On May 15, 2013, a mile-wide twister left more than eight miles of destruction in the Johnson County community. It damaged more than 1500 homes. It was one of 19 tornadoes in North Texas that day.
Cleburne resident Bruce Anderson is grateful he survived the storm.
"The neighbors big 50 foot oak tree fell right on time just missed me by a little bit. Then we lost another," said Anderson.
Anderson was first in line at the HEB store in Cleburne to get one of 300 free trees. It is a collaborative effort to help green up the hardest hit neighborhoods.

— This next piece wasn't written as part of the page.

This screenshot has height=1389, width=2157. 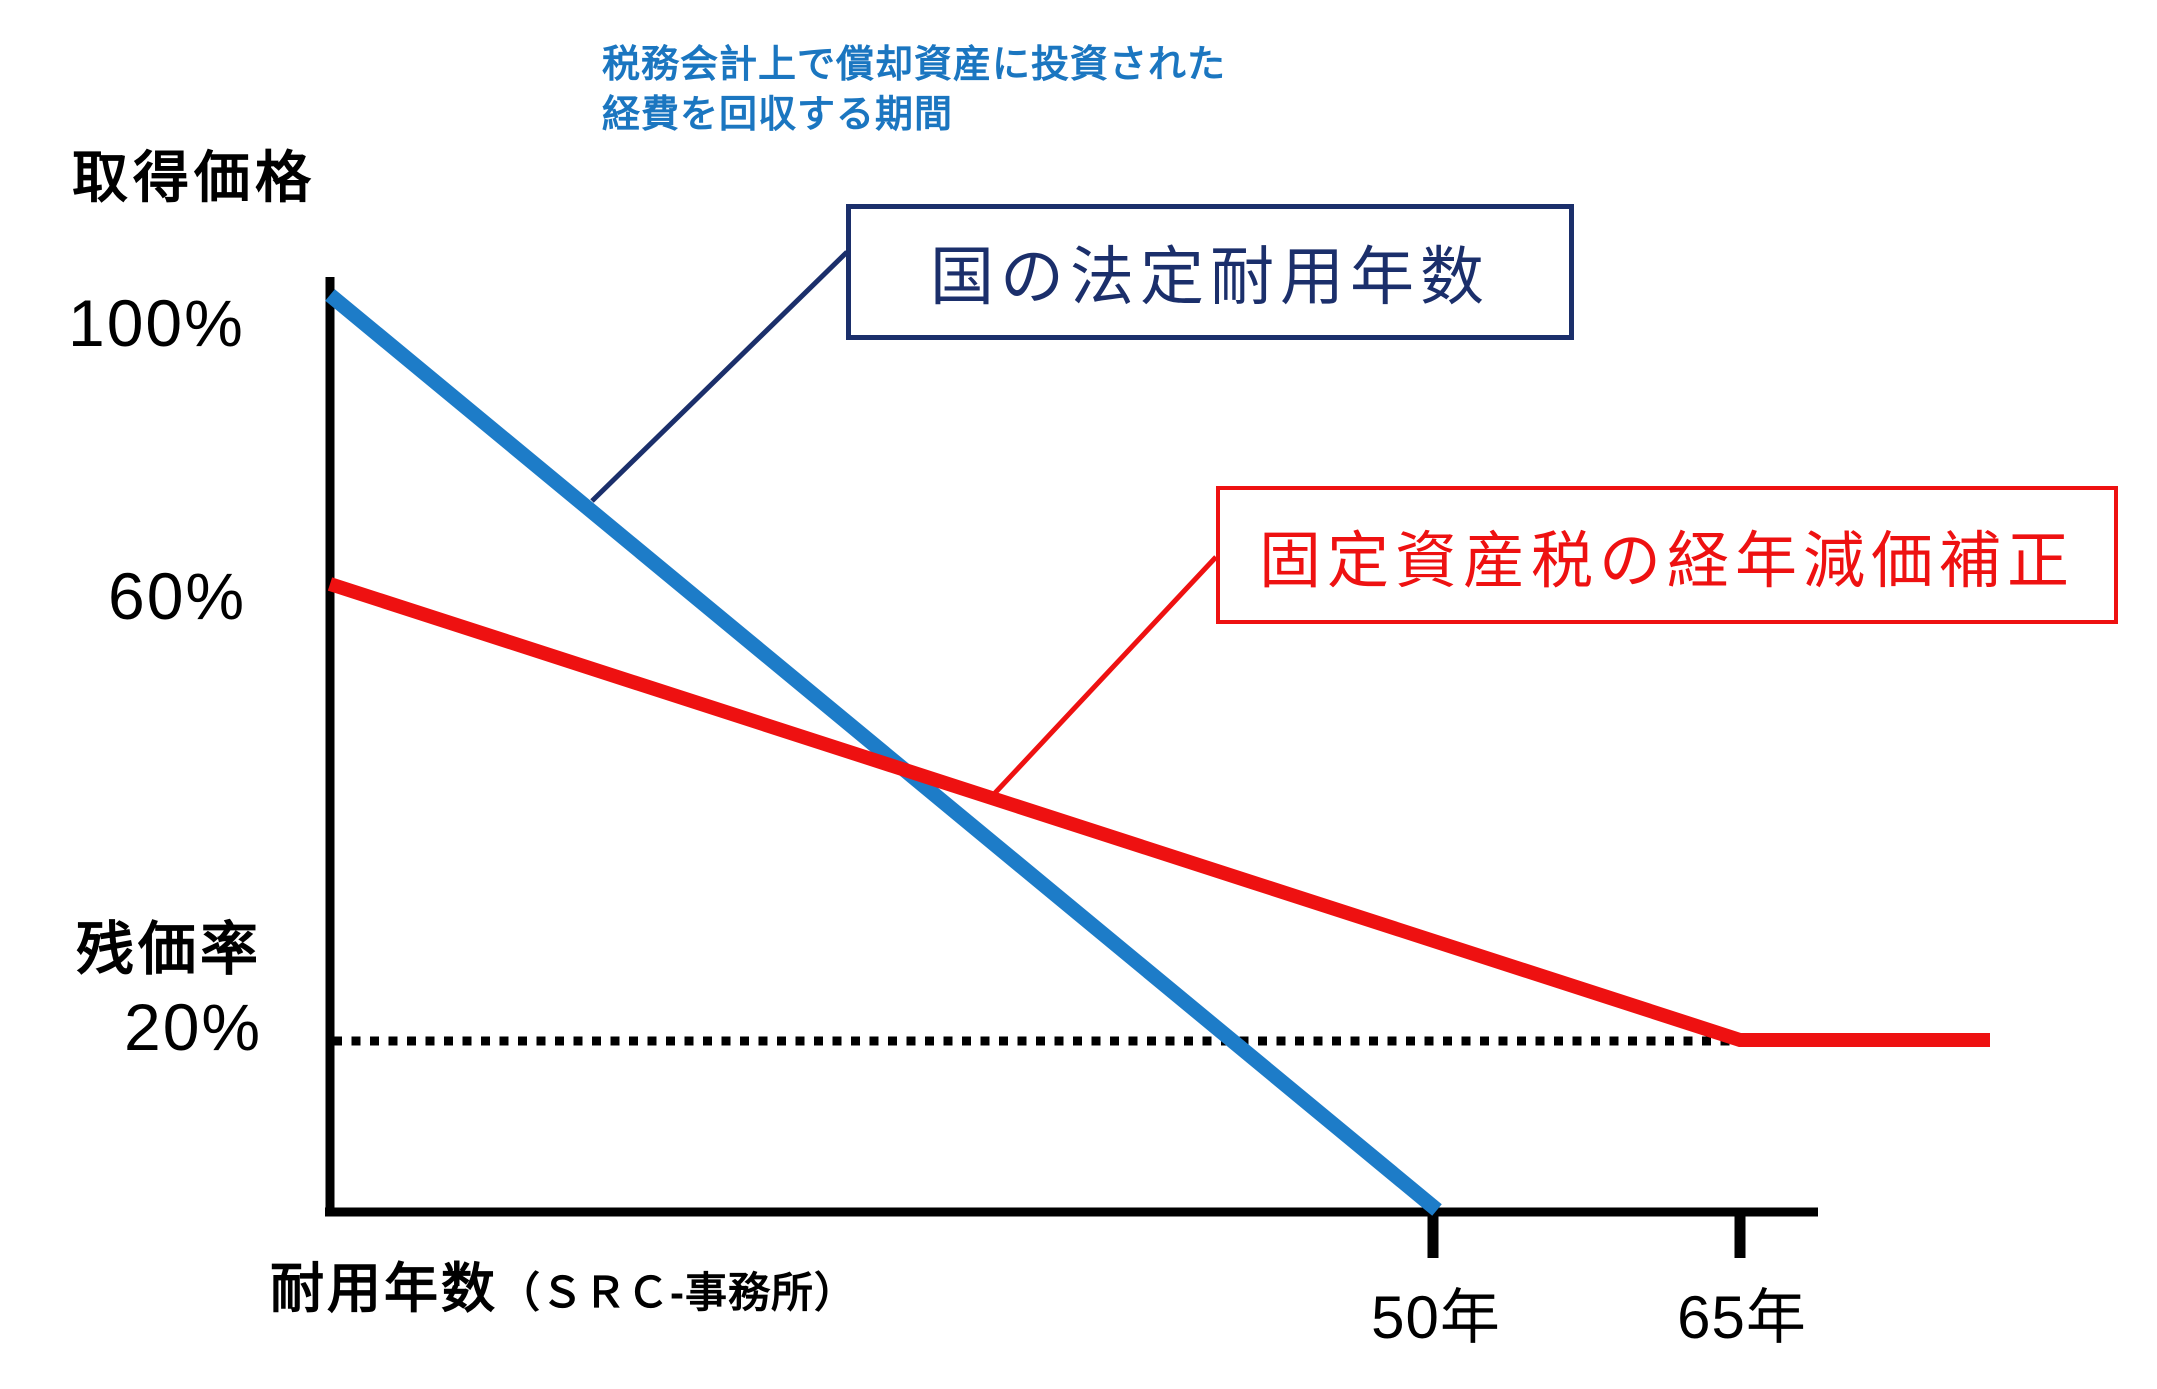 I want to click on statutory-useful-life-callout-box: 国の法定耐用年数, so click(x=1210, y=272).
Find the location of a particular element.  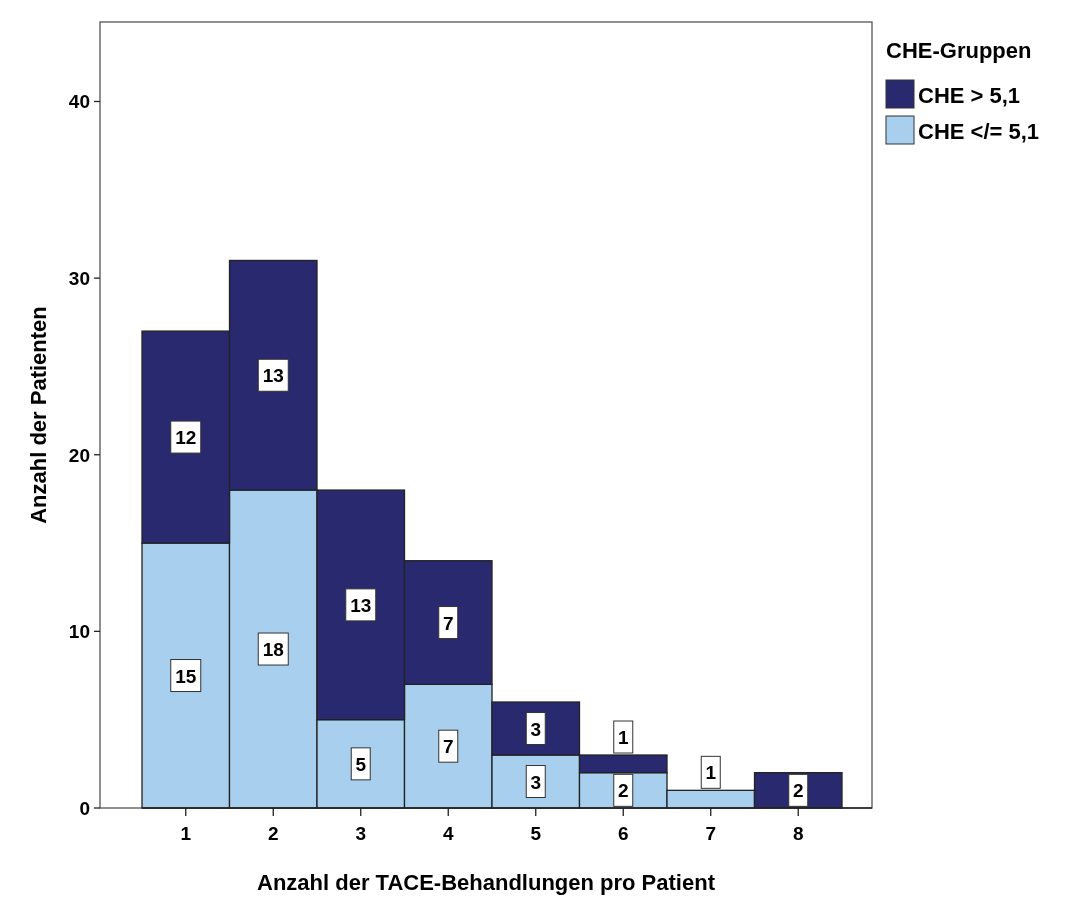

x-tick-label: 3 is located at coordinates (361, 834).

"They're offering free planting for the folks you can't do it, the potting soil they're giving us all kinds of stuff very beneficial," said Anderson.
"These trees are going to add to these property values," said Matt Grubisich with the Texas Trees Foundation. "It's going to help save energy in their homes. It's going to increase sale-ability of their homes."
There is progress in some of the hardest hit neighborhoods of Cleburne. In one case a duplex had to be leveled and rebuilt. There's a lot of new buildings but not a lot of trees.
Grady Easdom replaced one of the many trees he lost. He recalled the storm.
"Living room and kitchen ceiling caved in," Easdom said. "We rebounded we come back better than ever."
Cleburne mayor Scott Cain told NBC 5 there will be a "low-key" commemoration on May 15, 2014 to mark one year since the devastating tornado.
The city will also roll out "Operation: Cleburne Pride." He described it as a city-wide code enforcement effort to help neighbors in need.